Membrane protein extraction, pull-down assay, and western blot
At DIV10, cortical neurons were treated with BDNF or GGTi-2147 for 60 min and the membrane proteins were extracted using the Plasma Membrane Protein Extraction Kit (BioVision, Mountain View, CA, Catalog K268-50) according to manufacturer guidelines. For pull-down assays, cell lysates (0.5–1.0 mg protein/mL) were incubated with 2–10 μg glutathione-s-transferase (GST) fusion proteins immobilized on Sepharose beads for 2–4 h at 4°C. Bound proteins were resolved by sodium dodecyl sulfate–polyacrylamide gel electrophoresis and immunoblotting were performed as described previously (Zhou et al. 2008b; Liang et al. 2010). Briefly, an equal amount of protein was separated on a 10% or 12% sodium dodecyl sulfate–polyacrylamide gel electrophoresis and transferred electrophoretically to the polyvinylidene difluoride membranes. The membrane was blocked with 3% bovine serum albumin and 0.1% Tween-20 in Tris-buffered saline for 1 h at 25°C. The blots were incubated with antibodies against-Rac, GGTα, GGTβ, Synapsin 1, PSD 95 or β-actin overnight at 4°C, followed with peroxidase-conjugated secondary antibodies for 2 h at 25°C. The bands were visualized with an enhanced chemiluminescence detection kit (BeyoECL Plus; Beyotime, Haimen, Jiangsu, China), and the result was analyzed using Image Pro Plus Software (Media Cybernetics, Inc. Rockville, MD). All fold changes in band densities were measured relative to the control groups. Western blot experiments were carried out in three biological replicates and average fold changes are reported.
Immunocytochemistry, image analysis, and quantification
At DIV10, neurons were washed twice with phosphate buffered saline (PBS) and fixed for 20 min at 25°C with 4% paraformaldehyde in PBS. The fixed cells were permeabilized and blocked with 0.3% Triton X-100, 10% goat serum in PBS for 1 h and then incubated overnight at 4°C in a humidified chamber with primary antibodies (PSD 95 and Synapsin 1) followed by the corresponding secondary antibodies (Alexa Fluor Life Technologies Corporation.

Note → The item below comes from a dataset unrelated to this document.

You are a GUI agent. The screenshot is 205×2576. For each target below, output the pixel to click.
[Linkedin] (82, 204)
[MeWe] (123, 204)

Treble Ct, Maryland 633 goat anti-mouse antibody and Alexa Fluor 555 goat anti-rabbit antibody) for 1.5 h at 37°C.
Images were acquired on Olympus confocal laser scanning microscopy (Olympus FV10C-02, Olympus Corporation, Shinjuku-Ku, Japan) using a 60 × objective with sequential acquisition settings at 1024 × 1024 pixel resolution. A z series projection of each neuron was made using approximately 5 to 10 sections (1.0 μm per section) and the resultant stack was merged into a single image using a maximum projection. Synapse density was quantified using Zeiss LSM (Carl Zeiss Microscopy GmbH, Munchen, Germany) image and Image Pro Plus Software (Media Cybernetics, Inc. Rockville, MD). PSD 95 or Synapsin 1 clusters greater than 4 pixels in size and localized to the transfected neuron were counted. We observed at least three secondary dendritic segments totaling at least 150 μm of dendritic length per neuron, and the number of clusters was counted and the number of clusters per dendritic segment (density) was calculated. The average optical density (OD) of clusters was also quantified. Ten to fifteen transfected neurons were chosen randomly for quantification per experiment, and three independent experiments were done for each construct or treatment.
All data were obtained from several sets of cultures with its own control. In most cases, the mean value of control groups was set as 1.0. All values were normalized by the means of the control group. Data analysis was performed using one-way anova or independent-sample t test. Data are shown as mean ± SEM (p <0.05 considered significant difference).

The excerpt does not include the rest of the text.